Если бы только все слушались наших советов! Каким прекрасным, наверное, стал бы наш мир! А все же интересно, был бы Иерусалим таким чистым городом, как об этом пишут, если бы его жители, вместо того чтобы заботиться о чистоте своих крошечных двориков, вышли бы все на улицу и принялись читать друг другу лекции по гигиене?

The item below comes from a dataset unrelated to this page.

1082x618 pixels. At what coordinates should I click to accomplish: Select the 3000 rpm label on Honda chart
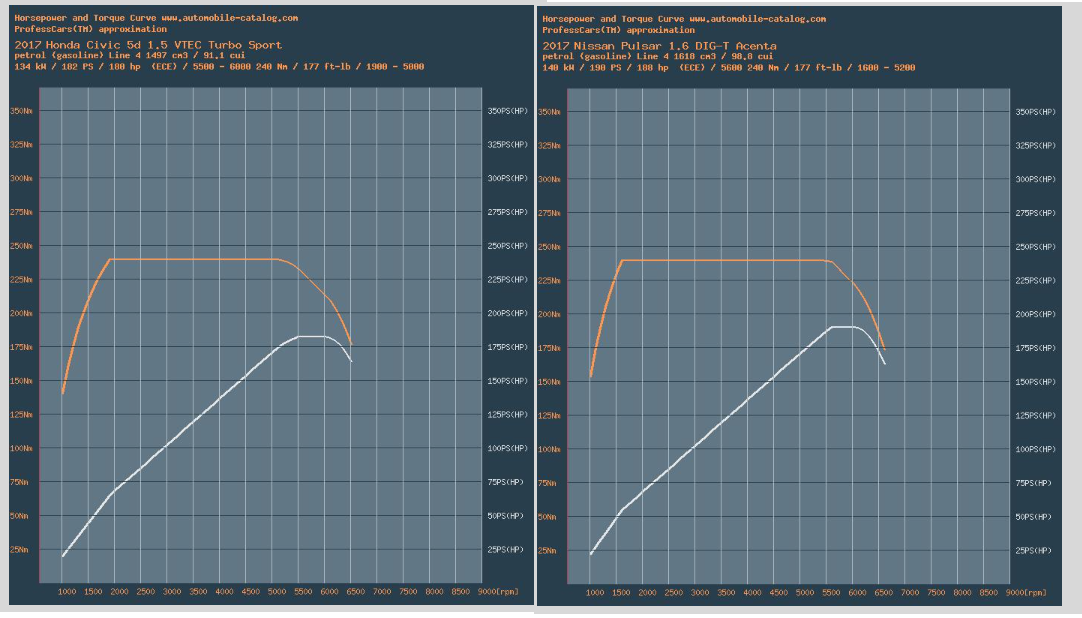tap(172, 592)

С некоторых пор мы взялись критиковать самого Творца. Мир устроен плохо. Мы - плохи. Если бы только Он спросил нашего совета в те первые шесть дней, когда создавал мир!
Почему у меня такое чувство, словно нутро мое все выпотрошено и заполнено свинцом? Почему мне претит запах мяса и кажется, что никто во всем свете меня не любит? Потому, что шампанское и устрицы были сотворены неправильно.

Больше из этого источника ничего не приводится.